As written for The Daily Caller by Chuck Ross:
MSNBC’s Rachel Maddow breathlessly reported last week that someone sent her show a “fairly convincing” fake National Security Agency document alleging illicit contacts between a Trump campaign member and the Russian government.
The left-leaning TV host suggested that the hoax was intended to undercut her show’s credibility and that of other news outlets.
“Heads up,” was her word of advice to other journalists.
Maddow’s 21-minute “exclusive” segment was widely interpreted as an implication that someone in the White House, or a Republican operative, or even someone at the website The Intercept (which published a document last month on which the phony report was based) had sent Maddow the fabrication.
On June 7, two days after The Intercept published a legitimate NSA report that had been stolen by a contractor, an unidentified person emailed Maddow’s show what they claimed was an NSA report alleging potential campaign collusion between the Trump team and Kremlin.
“Somebody, for some reason, appears to be shopping a fairly convincing fake NSA document that purports to directly implicate somebody from the Trump campaign in working with the Russians in their attack in the election,” Maddow said.

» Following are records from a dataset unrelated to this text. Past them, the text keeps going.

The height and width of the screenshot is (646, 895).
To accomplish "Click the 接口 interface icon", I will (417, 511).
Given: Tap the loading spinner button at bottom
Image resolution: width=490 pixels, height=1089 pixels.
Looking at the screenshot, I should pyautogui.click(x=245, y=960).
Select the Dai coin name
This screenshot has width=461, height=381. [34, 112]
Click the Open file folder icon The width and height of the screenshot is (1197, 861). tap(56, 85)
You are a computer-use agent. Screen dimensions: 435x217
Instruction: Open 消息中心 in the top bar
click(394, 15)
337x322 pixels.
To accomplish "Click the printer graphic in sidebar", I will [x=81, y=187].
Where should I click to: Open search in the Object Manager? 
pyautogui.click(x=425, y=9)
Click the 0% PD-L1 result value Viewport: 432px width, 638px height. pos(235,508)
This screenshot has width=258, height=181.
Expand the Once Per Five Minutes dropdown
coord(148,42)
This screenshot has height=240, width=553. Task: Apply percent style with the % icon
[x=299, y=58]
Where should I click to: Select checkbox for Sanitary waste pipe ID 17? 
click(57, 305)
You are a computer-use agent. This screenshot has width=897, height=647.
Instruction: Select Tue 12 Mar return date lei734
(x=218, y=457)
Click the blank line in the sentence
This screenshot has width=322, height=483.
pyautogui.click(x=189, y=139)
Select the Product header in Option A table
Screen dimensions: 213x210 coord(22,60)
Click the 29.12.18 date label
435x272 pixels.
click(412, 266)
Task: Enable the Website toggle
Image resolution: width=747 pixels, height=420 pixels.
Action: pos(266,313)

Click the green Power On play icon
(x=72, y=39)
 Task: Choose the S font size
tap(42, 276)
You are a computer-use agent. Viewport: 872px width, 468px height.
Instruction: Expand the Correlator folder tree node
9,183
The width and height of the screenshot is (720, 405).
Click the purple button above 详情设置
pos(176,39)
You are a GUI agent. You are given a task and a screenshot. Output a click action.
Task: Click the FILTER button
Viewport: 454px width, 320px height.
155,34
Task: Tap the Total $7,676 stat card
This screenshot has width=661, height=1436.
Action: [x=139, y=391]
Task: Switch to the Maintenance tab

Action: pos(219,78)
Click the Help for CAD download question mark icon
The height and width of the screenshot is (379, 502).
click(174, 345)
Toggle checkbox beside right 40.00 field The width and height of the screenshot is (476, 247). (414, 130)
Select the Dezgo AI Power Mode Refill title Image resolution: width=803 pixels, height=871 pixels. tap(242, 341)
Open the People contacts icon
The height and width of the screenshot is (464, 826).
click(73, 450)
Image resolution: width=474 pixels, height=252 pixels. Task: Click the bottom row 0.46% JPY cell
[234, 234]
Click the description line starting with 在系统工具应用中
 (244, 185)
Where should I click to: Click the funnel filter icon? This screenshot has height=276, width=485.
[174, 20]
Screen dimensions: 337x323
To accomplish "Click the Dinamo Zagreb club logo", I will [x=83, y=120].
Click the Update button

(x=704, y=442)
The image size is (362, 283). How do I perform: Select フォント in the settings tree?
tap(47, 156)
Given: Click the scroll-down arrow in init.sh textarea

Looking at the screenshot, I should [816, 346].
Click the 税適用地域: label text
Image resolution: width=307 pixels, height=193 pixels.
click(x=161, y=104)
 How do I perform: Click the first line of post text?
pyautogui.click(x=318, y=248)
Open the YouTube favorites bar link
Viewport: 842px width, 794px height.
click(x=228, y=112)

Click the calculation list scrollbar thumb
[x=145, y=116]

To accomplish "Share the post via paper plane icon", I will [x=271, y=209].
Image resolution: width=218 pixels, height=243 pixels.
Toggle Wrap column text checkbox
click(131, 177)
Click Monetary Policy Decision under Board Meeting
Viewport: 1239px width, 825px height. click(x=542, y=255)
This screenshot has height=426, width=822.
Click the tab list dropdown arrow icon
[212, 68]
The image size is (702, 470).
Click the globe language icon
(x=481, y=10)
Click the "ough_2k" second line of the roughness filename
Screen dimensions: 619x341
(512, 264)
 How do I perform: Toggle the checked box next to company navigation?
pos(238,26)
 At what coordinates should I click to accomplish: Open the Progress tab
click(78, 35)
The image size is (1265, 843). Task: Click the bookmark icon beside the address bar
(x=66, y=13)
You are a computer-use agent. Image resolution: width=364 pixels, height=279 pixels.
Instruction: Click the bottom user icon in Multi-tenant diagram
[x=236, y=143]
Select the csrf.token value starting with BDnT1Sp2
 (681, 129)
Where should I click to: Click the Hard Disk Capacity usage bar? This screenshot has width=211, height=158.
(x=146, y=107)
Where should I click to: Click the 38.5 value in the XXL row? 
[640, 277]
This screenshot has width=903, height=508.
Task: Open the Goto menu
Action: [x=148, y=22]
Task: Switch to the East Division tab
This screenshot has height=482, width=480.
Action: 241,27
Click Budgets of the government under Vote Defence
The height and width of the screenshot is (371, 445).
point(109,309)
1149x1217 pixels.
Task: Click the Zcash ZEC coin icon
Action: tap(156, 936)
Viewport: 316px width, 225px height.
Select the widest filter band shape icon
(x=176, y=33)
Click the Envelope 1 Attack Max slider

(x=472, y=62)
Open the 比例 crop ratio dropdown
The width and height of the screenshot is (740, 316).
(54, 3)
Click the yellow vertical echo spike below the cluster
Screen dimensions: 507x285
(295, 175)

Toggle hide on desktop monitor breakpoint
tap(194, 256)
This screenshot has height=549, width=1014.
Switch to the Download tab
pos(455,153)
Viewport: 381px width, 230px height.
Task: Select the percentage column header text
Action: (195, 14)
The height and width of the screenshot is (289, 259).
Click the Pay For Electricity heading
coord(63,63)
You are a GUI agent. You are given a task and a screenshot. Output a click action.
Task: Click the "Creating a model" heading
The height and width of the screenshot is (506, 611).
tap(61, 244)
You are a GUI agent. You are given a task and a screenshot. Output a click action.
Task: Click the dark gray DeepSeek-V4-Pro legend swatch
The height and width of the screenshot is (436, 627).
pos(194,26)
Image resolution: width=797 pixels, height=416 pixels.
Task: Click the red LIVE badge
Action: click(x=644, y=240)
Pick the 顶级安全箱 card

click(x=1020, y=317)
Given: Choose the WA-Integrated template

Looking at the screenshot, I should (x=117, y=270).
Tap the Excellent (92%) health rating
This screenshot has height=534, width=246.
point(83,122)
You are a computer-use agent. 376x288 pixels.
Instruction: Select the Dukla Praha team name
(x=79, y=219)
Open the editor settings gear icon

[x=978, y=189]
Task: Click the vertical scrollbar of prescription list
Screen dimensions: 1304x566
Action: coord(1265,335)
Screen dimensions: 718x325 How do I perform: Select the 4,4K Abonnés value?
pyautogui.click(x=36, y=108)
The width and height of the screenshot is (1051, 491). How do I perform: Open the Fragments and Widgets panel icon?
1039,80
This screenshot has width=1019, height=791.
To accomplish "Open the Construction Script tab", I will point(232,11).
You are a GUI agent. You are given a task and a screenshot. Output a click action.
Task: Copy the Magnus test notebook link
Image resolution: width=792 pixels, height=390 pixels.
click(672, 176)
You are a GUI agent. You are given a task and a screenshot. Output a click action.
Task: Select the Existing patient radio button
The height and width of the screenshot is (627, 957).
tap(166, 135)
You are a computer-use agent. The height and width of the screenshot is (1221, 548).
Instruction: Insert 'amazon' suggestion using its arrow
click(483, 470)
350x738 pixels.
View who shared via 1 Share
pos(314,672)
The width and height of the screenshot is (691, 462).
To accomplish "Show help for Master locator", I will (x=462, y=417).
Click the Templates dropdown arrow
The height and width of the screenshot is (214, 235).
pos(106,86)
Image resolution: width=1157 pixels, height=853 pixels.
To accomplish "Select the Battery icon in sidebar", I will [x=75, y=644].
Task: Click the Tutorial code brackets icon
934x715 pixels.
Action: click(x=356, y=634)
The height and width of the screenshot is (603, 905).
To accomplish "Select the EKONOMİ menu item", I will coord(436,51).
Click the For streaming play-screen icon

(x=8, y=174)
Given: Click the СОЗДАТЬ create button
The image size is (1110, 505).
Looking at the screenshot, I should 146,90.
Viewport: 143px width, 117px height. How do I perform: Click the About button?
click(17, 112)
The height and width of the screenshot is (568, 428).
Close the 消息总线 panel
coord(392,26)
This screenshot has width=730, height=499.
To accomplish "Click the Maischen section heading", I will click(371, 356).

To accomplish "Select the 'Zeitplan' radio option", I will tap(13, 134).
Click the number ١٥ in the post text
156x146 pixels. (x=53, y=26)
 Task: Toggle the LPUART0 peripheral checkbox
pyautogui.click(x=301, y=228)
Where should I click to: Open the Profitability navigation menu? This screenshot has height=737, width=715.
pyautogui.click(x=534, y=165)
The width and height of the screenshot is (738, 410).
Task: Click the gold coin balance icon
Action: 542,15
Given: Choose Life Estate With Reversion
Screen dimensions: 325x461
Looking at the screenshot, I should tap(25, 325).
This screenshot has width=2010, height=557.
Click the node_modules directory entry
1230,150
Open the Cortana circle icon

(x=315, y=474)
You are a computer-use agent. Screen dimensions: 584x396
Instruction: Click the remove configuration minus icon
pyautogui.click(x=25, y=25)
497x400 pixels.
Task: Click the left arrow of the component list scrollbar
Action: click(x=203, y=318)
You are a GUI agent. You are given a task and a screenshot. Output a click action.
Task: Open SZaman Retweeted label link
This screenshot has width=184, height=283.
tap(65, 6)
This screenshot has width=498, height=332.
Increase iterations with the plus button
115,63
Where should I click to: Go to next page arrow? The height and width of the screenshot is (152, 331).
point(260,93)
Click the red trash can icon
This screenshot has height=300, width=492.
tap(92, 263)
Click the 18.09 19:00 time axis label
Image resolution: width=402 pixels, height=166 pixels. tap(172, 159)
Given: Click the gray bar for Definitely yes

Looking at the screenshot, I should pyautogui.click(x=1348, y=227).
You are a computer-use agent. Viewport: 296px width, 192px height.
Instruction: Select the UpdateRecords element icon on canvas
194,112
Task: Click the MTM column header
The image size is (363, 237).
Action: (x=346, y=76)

“This is news, because: why is someone shopping a forged document of this kind to news organizations covering the Trump-Russia affair?” she asked.
Maddow described how her team investigated the fake document. She noted that there was some typos and errors in the report. She also said that red flags were raised because the report identified the Trump campaign team member by name, something that would not be found in a typical NSA report.
But Maddow portrayed her team’s sleuthing as intensive. She also said that metadata in the faked document showed that it was created before The Intercept published its legitimate report. The implication was that someone who had initial access to The Intercept document — perhaps someone at The Intercept — had send fabricated documents to Maddow.